Increasingly, we seem to be wanting to collect "everything" and worrying about its use down the track, and yet this is not really the right thing to do. We may require a blockchain approach to harnessing the power of data, through individual consent, allowing people to trace how their data (smart home, IOT devices, social media, Internet search etc) over time and even recompense from its uses.
Big data is here to stay but notwithstanding its major challenges. The greatest issues that will play out in the big data world is in the insurance industry. http://www.katinamichael.com/search?q=big%20data
The term "digital disruption" has been coined to describe the digital transformation processes that many governments and businesses are undergoing. In these times disruption is causing greater uncertainty and making external environments even more turbulent. Instead of stabilising, we can imagine the next 30-50 years to continue causing major changes to the way people interact using technology. Taken too far, this disruption has found its way into "transhumanist beliefs" that usher in a new way of being through becoming one with technology.
Just last week I was discussing the ways in which cybersecurity will be challenged by non-traditional potential harms. Consider CRISPR technology in light of the potential to change humans in a manner like never before. https://www.technologyreview.com/s/612458/exclusive-chinese-scientists-are-creating-crispr-babies/
So many hundreds of thousands of people have voluntarily provided their DNA data via saliva swab to companies like 23andme, ancestry.com, ancestryDNA.com and more. The issue is how can this data be used if hacked? What does it mean to target whole population with bioterrorist means based on their humangenome? Is this in the fact an "offset" in military terms?

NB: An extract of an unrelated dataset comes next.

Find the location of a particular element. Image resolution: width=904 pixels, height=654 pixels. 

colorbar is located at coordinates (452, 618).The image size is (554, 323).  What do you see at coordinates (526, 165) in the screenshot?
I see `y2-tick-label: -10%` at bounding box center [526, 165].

The worst case scenario may well be that of candidate 1. Microchip implants being used by totalitarian regimes for uberveillance. Uberveillance is a term my husband MG Michael coined in 2006 which has received international recognition over the last decade plus. It is applying implants for control and usually instituted by persons in authority (e.g. government). http://www.katinamichael.com/media/2007/11/26/scary-stuffhttp://www.katinamichael.com/research/2010/6/1/toward-a-state-of-berveillance
While these scenarios remain possible, I would think that positive outlooks on the adoption of technology will prevail. While there is no one sustainable development goal named "technology", technology must be enabler that wraps around all goals, including those for peace and justice.

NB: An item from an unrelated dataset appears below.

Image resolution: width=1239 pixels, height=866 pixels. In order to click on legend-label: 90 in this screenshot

We are presently continuing to push the bounds of machine agency, especially through the creation of autonomous systems that have become, in some cases, automated data collection mechanisms, we are beginning to see the deployment of machines like Knightscope's K5 that is reminiscent of the Dalek in Dr Who. However, will this kinds of technologies replace policemen and women? Will the military be largely made up of machines that do the fighting, leaving humans to strategise how best to deploy the automata?
For me, one risk that the digital arena poses is a disconnection and disassociation of people with others, but also with nature. I believe once a comprehensive disassociation takes place through "digital only" platforms where people spend the majority of their clinical lives, we may see some disassociation take place to real problems in the environment, albeit climate change, deforestation, rising sea levels, the pollution of our waterways and more.
So the greatest risk to humanity perhaps, is not from bots or anthropomorphised robots or superintelligent machines but humans themselves.